— GIVEN EXERCISE A —
Answer these questions about the article on Nico Vascellari's online performance:
(i) How many stuntmen drive cars in Horse Power?
(ii) What is the name of his online shop?
(iii) What label does the writer put in quotation marks for the preconceived image of Nico Vascellari?

------ TEXT EXCERPT ------

Article: Nico Vascellari’s 24hrs online performance.

[Translated] Not as an artist but as a mere viewer of art, I must preface this by saying that I am not so familiar with Nico Vascellari’s work. I found Horse Power, the video performance presented at the Video Art Week last November, interesting: a three-night experiment in which nine stuntmen drive cars on whose front hoods are installed life-size wax sculptures of animals. I’ve been to a couple of Roman concerts of his band Ninos Du Brasil: ita was fun. I found the anagrams Dream-Merda and Resist-Sister printed on the T-shirts an effective marketing and sales campaign via Codalunga (his online shop), a bit of a “paraculata” (‘a smart-ass gimmick’) we would say in Rome’s slang, which properly exploits the image-brand he has created of himself over the years.

Incidentally I consider this to be his real talent. In short, I admit that I started with prejudice, even with some irritation at this social promotion campaign to which several VIPs and semi-VIPs lent themselves a couple of days before the event, which certainly fueled in me, but I think in many, the image-preconception of Nico Vascellari “artist-socialite,” well-dressed, not making a wrong move, liked by the right people, and liked because he’s liked, perfect for the gregarious mentalities to which we are, especially in Italy, all accustomed and even a bit resigned.

------ GIVEN RECORDS ------

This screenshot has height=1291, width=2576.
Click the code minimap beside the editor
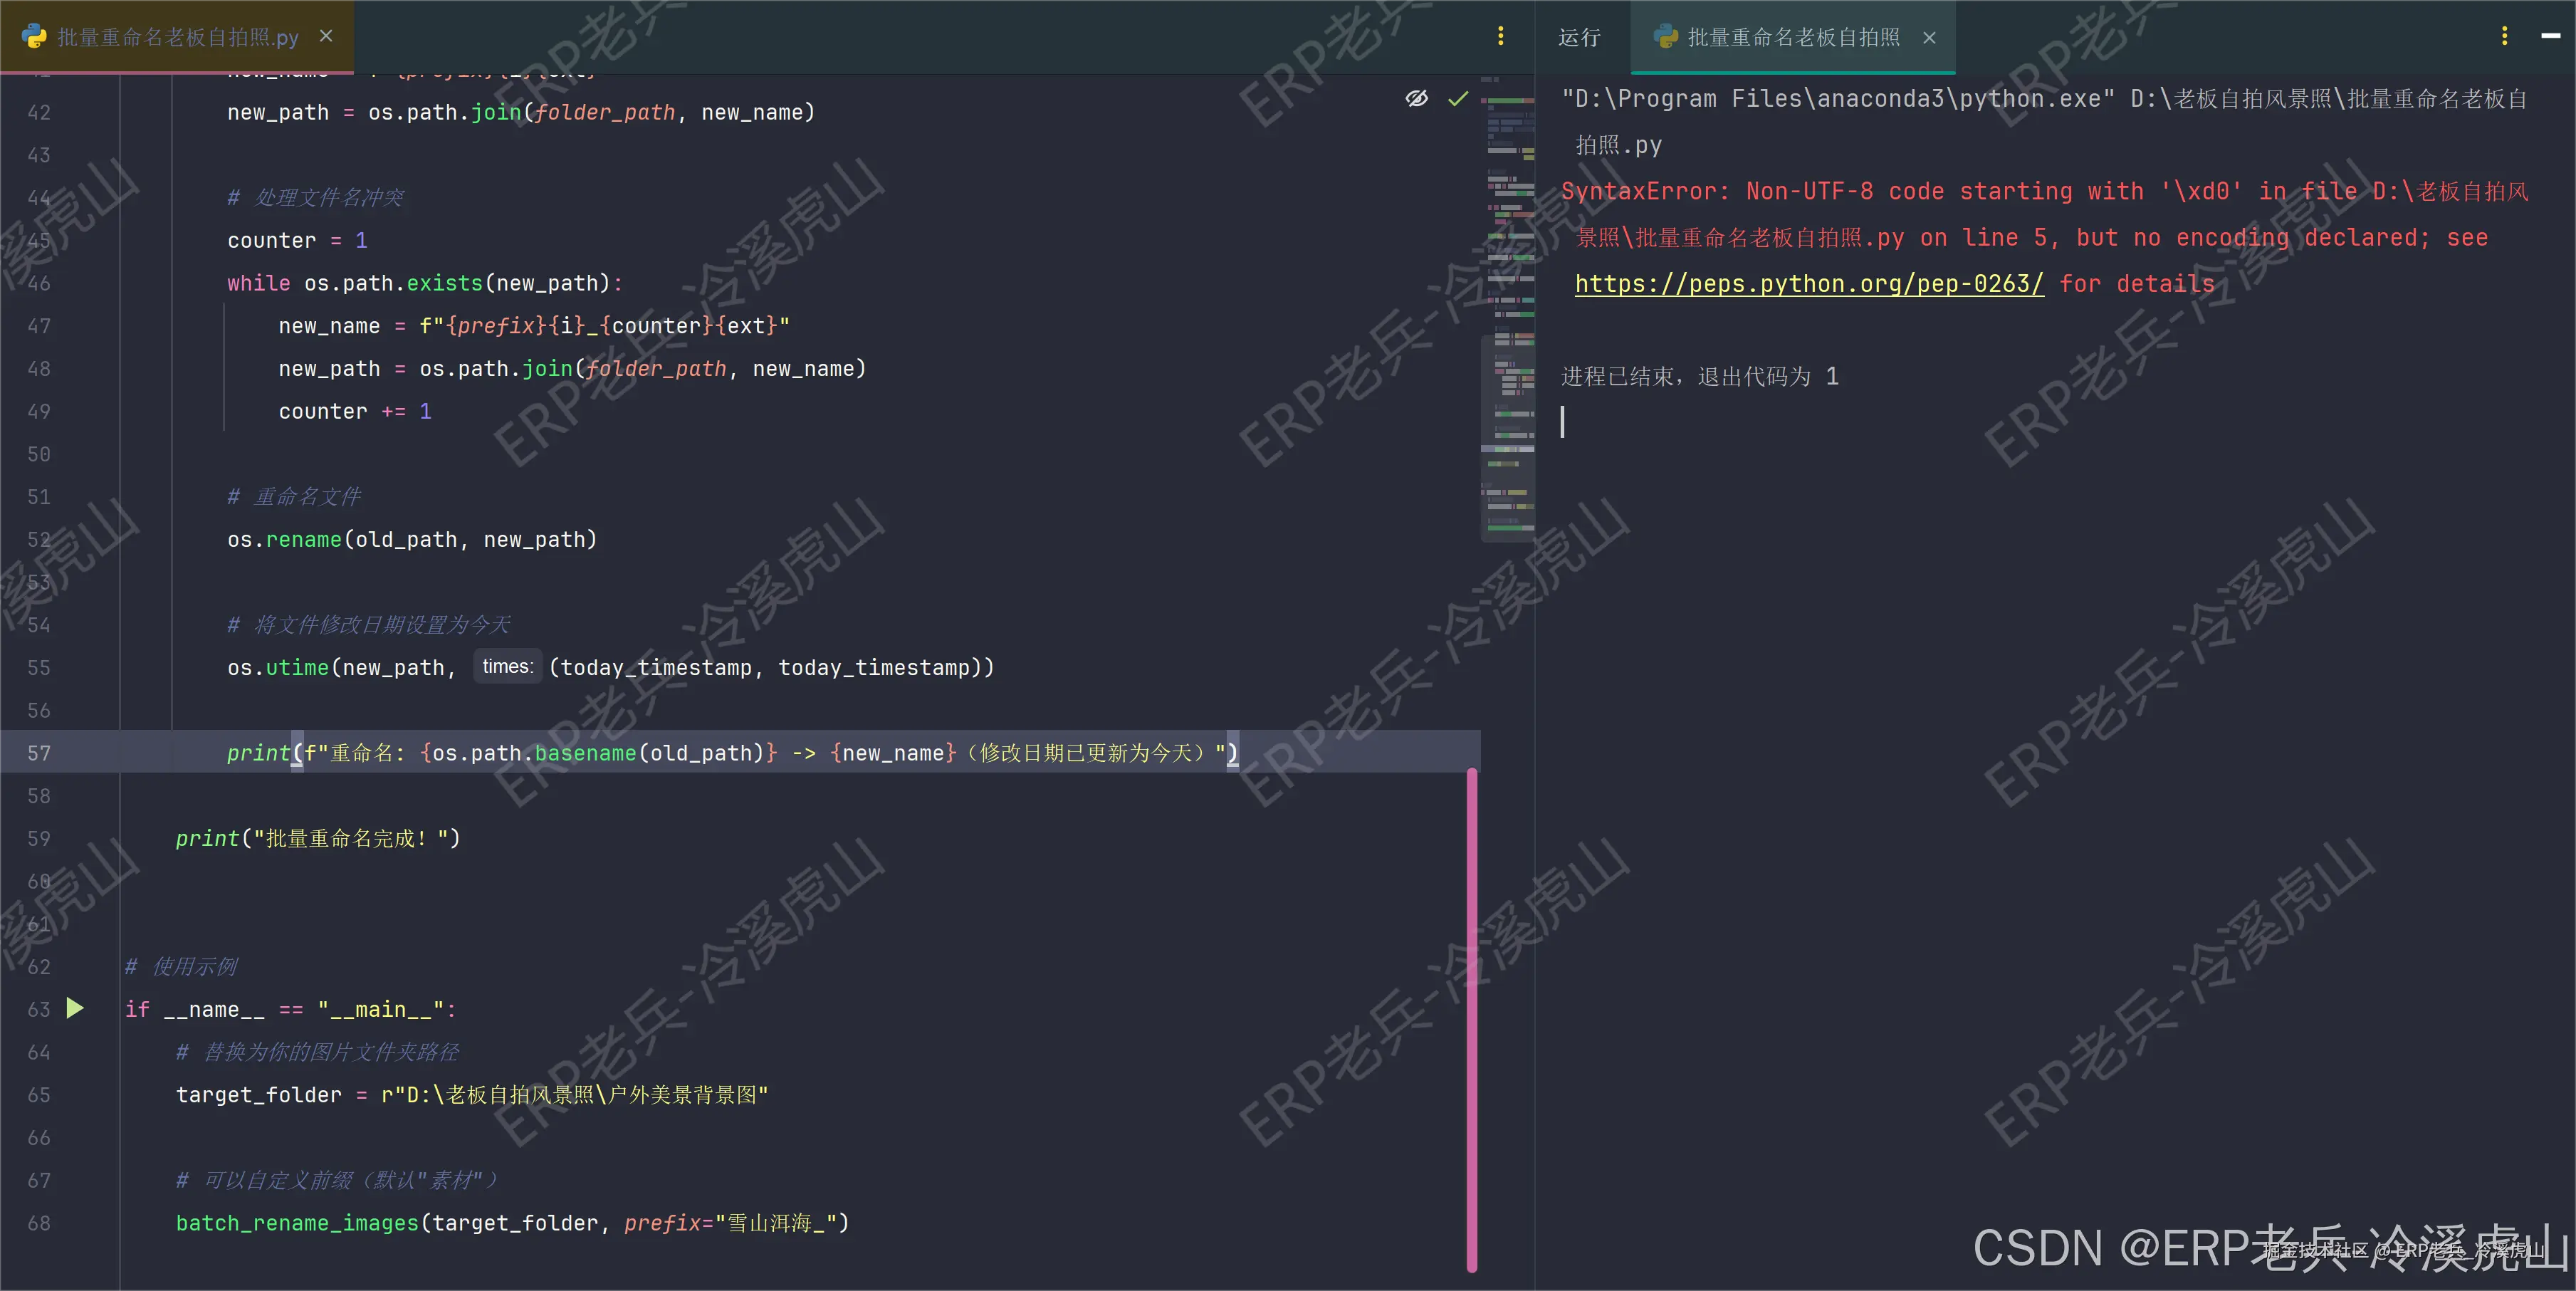click(x=1508, y=300)
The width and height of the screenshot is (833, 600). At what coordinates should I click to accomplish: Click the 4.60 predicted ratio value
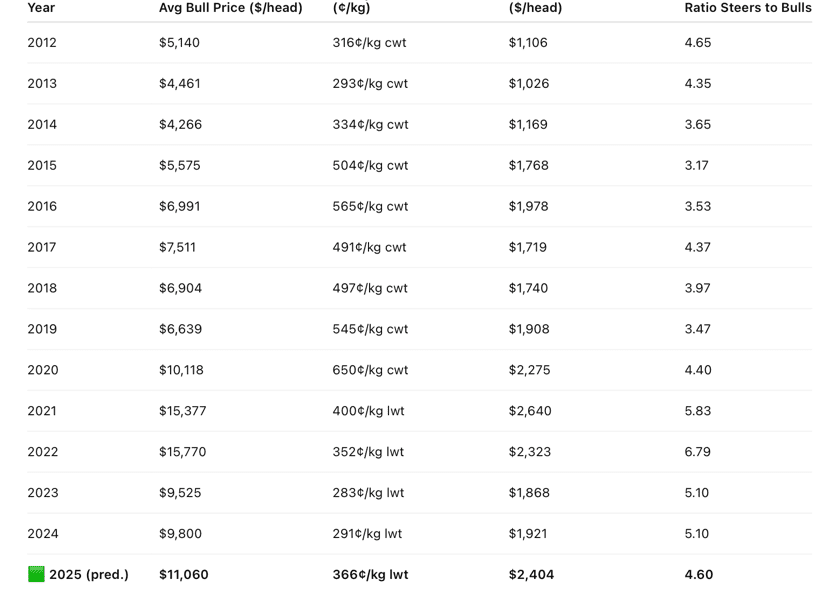pyautogui.click(x=699, y=574)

------

— GIVEN EXERCISE B —
Count the lines of the listing above that contain the word "height", and give only the number.

— FINAL RESULT A —
(i) Nine
(ii) Codalunga
(iii) "artist-socialite"

— FINAL RESULT B —
2